PROBLEM DESCRIPTION:
Only one span of the listing below is wanted: the lines from the one with "Open translation options sliders icon" through the one with "Click the Courses play icon", reproduced exactly, both ends kept.

RECORDS SUPPLIED:
┄┄┄┄┄┄┄┄┄┄

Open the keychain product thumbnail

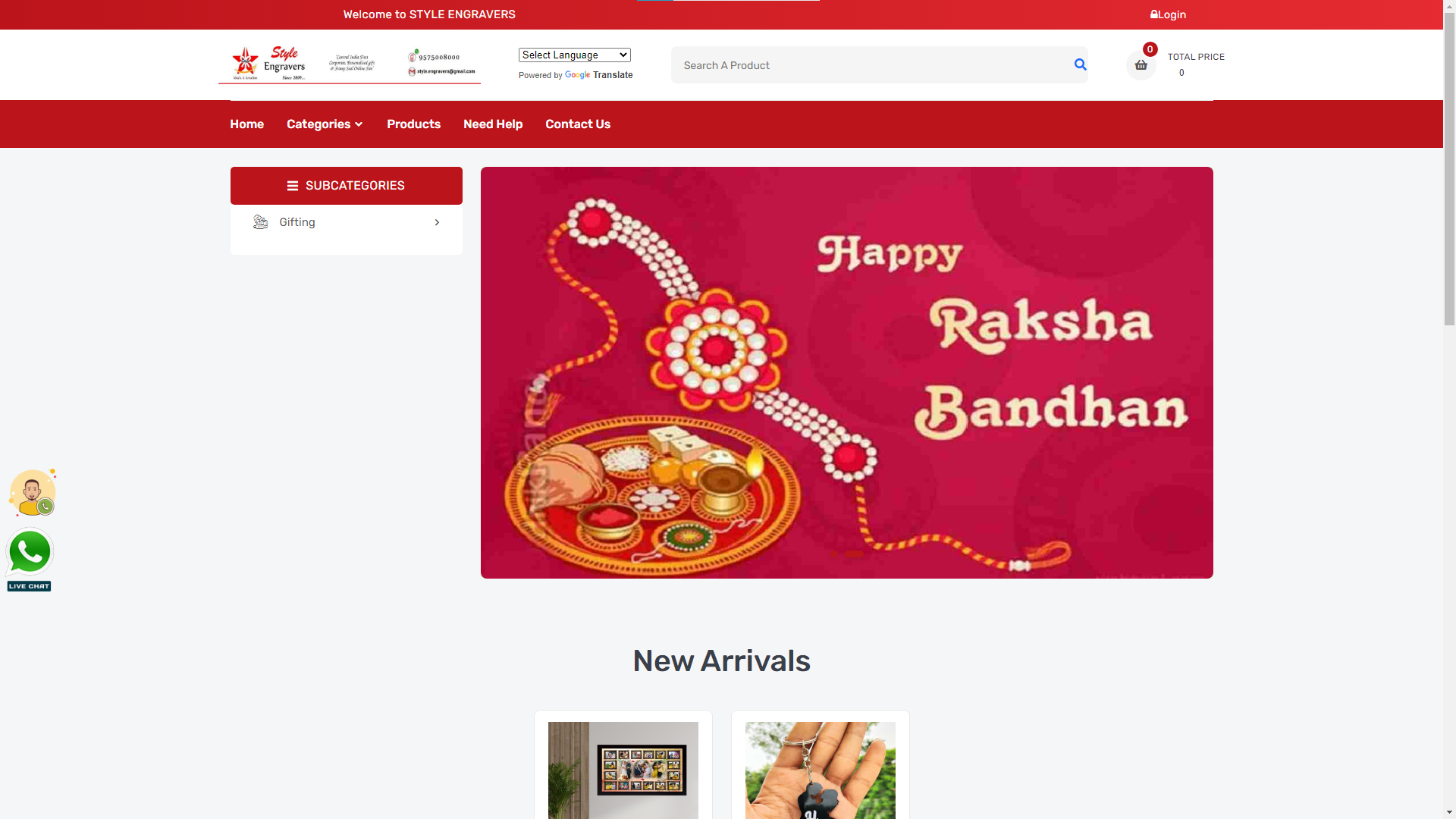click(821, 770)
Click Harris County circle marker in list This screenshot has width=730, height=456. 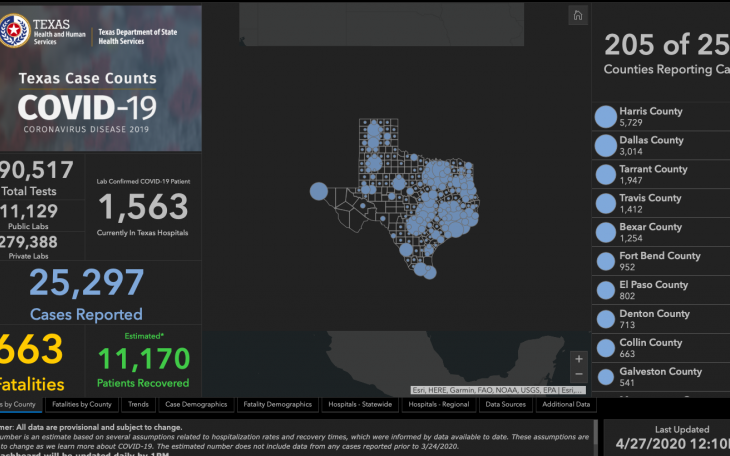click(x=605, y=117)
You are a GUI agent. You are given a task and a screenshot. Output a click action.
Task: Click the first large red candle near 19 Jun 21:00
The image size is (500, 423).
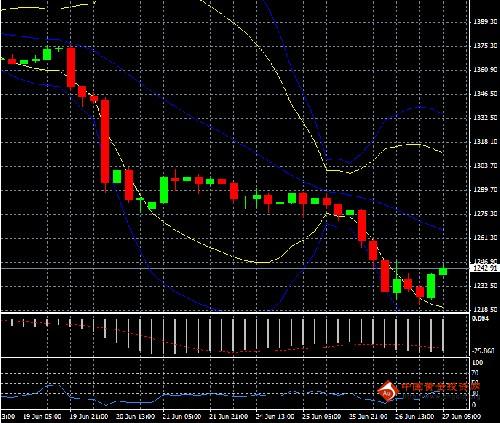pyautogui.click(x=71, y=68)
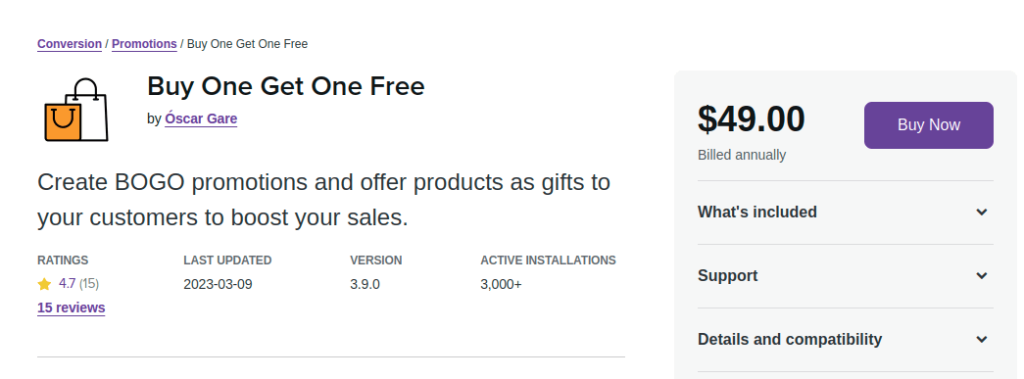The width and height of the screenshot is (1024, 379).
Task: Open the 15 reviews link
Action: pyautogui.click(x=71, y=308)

┄┄┄┄┄┄┄┄┄┄

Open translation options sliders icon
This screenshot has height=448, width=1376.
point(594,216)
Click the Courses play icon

┄┄┄┄┄┄┄┄┄┄

SOLUTION TO THIS PROBLEM:
Open translation options sliders icon
This screenshot has height=448, width=1376.
point(594,216)
Click the Courses play icon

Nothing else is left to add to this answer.